Published 12:00 am Saturday, December 24, 2022

One of the questions asked each Christmas holiday is if you keep poinsettias for the next season. These plants can be over-wintered and used next year, but it’s going to be a challenge. It’s important to place the plant in a sunny location and continue to water it regularly while it’s growing.

It’s best to take the plant outdoors in late spring once the night temperature remains above 50 degrees. Fertilize the plant every two to three weeks throughout the growing season with a well-balanced water soluble fertilizer. In early June, transplant the poinsettia into a container 2 to 4 inches bigger than the original pot. Use a soil mix containing a considerable amount of organic matter, such as compost, leaf mold or peat moss. Pinch back the shoot tips or prune back the branches to keep the plant compact. Do not pinch back after Sept. 1. When night temperatures become cool, 55 to 60 degrees in September, bring the plant indoors to a sunny location.

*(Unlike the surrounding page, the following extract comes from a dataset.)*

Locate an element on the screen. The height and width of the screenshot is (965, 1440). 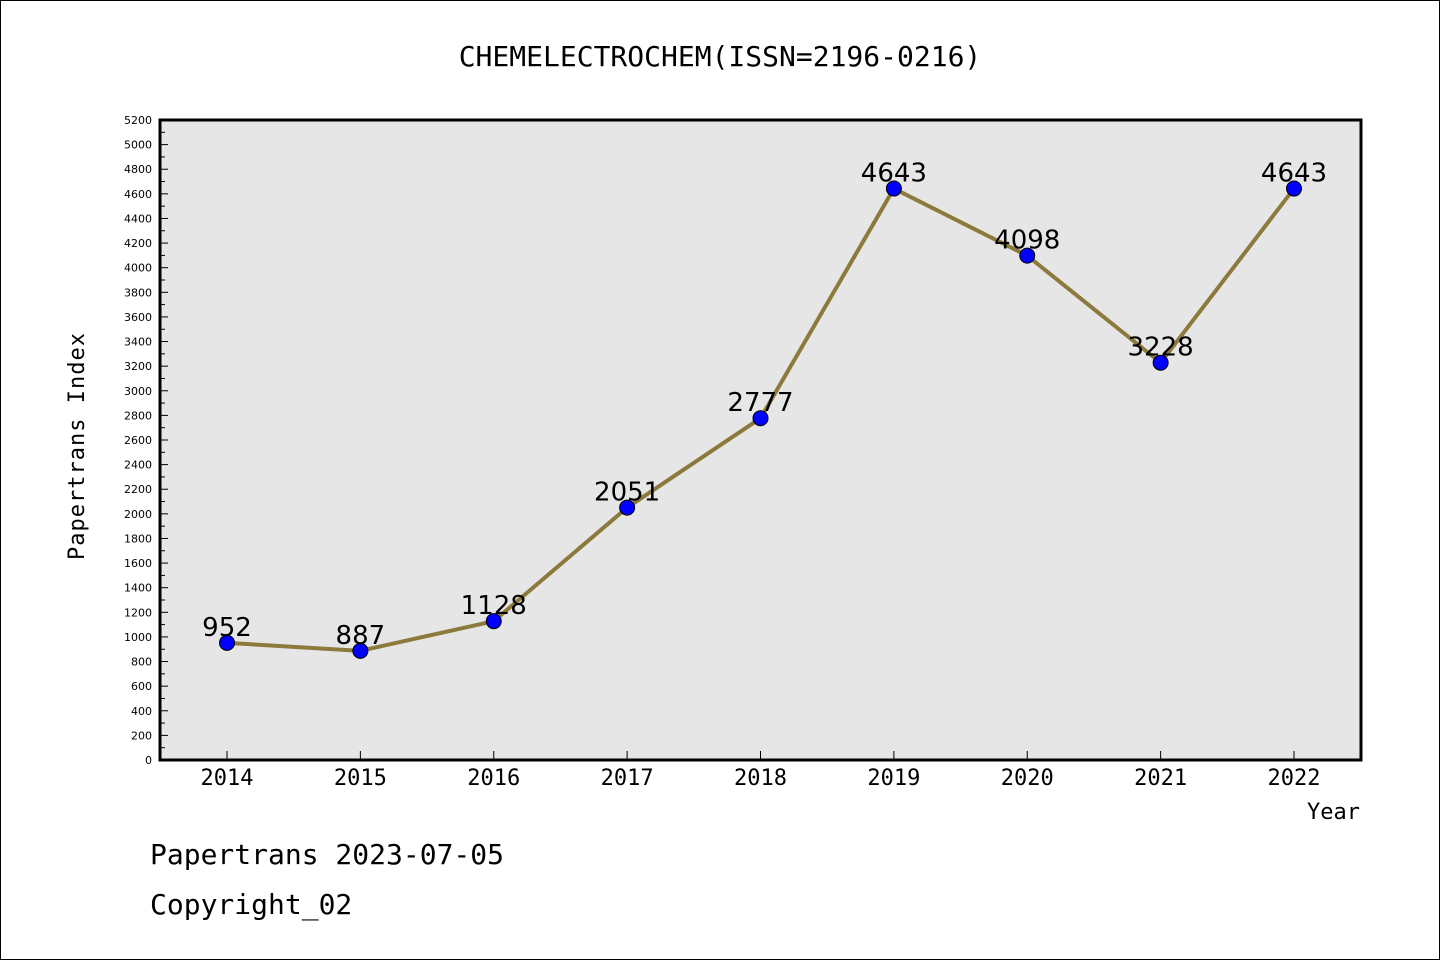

Poinsettias will flower the next year if you follow a few procedures. The poinsettia is a short-day plant, meaning it needs a continuous long dark period each night to form its colorful bracts. Starting the first week of October, for the next 10 weeks the plant must be kept in total darkness for 14 continuous hours each night. One method is to move the plant to a closet or covering it with a large box. It’s a much easier process to locate the plant in a room that never gets light at night. During this period, the plant must also receive six to eight hours of bright sunlight daily. Depending on the response time of the particular cultivar, the plant should into full bloom during November or December.

Again, keeping a poinsettia for next years’ Christmas season will take a dedicated gardener. Many enjoy the challenge while others stimulate the local economy with new plants each year.